In a U.S. Securities and Exchange Commission (SEC) filing Wednesday, Redfin CEO Glenn Kelman confirmed the decision to stop buying homes temporarily.
“From the beginning — repeatedly, insistently and despite growth pressure from all sides — Redfin has said that we aspire to be the most disciplined iBuyer,” Kelman said, in a statement. “In every earnings call and press interview about iBuying, we’ve said that we see iBuying as part of a portfolio of options we give homeowners, reserving for ourselves the flexibility to feature different options at different times.”
“Nothing has changed about this position,” Kelman added. “We remain as committed as ever to giving homeowners the option of an instant offer, but only when we can know what a fair price for an offer would be.”
Kelman explained that, with entire cities shutting down, it’s hard to price homes right now. He expects the company will start making offers again soon, but only when the market becomes more predictable.
“Our discipline today is the discipline we’ve always had, and that we’ve always said we would have,” Kelman said.
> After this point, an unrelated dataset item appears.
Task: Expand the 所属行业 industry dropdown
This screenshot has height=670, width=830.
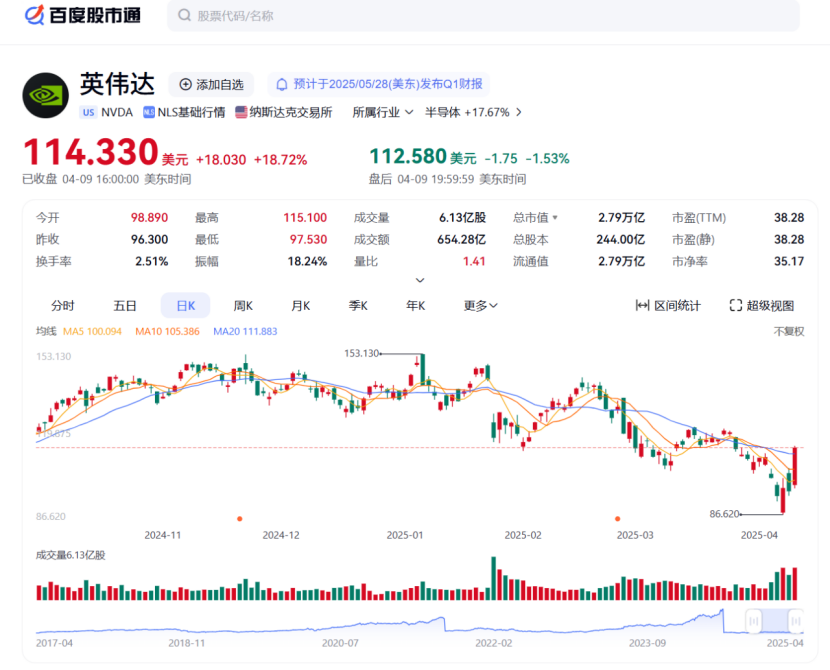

The move is only temporary for now and doesn’t impact the entirety of the RedfinNow business. The company’s inventory, for example, is still for sale and a source said the company currently doesn’t have anything to announce in the staffing department.
The direct to consumer homebuying and selling business represented a smaller portion of the brokerage’s revenue in 2019 than its brokerage services. Revenue from Redfin’s properties division — of which RedfinNow is the main driver — was $240 million of the company’s total $779 million in revenue in 2019.
The decision comes at a time when the platform was rapidly scaling. It was live in 13 markets and saw a 407 percent increase in the number of homes sold in 2019, over 2018.
But Kelman has frequently been less optimistic about iBuying in general than some of his competitors. Zillow, for example, has poured massive resources into iBuying, completely transforming its business into what Zillow CEO Rich Barton calls “Real Estate 2.0.” There’s also a number of well-funded startups in the space like Opendoor and Offerpad.
During last year’s third-quarter earnings call, Kelman, for example, said Redfin is very tough on [the iBuyer] business. Just last month, Kelman said, on an earnings call, Redfin has a lower appetite for risk than almost any other iBuyer.
There’s generally be a hesitancy to scale that the iBuyer companies haven’t exercised, and that’s due to Kelman’s approach to the business.
It also comes amid the backdrop of a slowing real estate market and a time when Redfin, like many other companies, is taking a beating as the global economy slows. Just last month, Redfin’s stock climbed over $32 per share for the first time since the company became publicly listed in July 2017. On Wednesday at markets close, Redfin’s stock had plummeted down to $10.33 per share.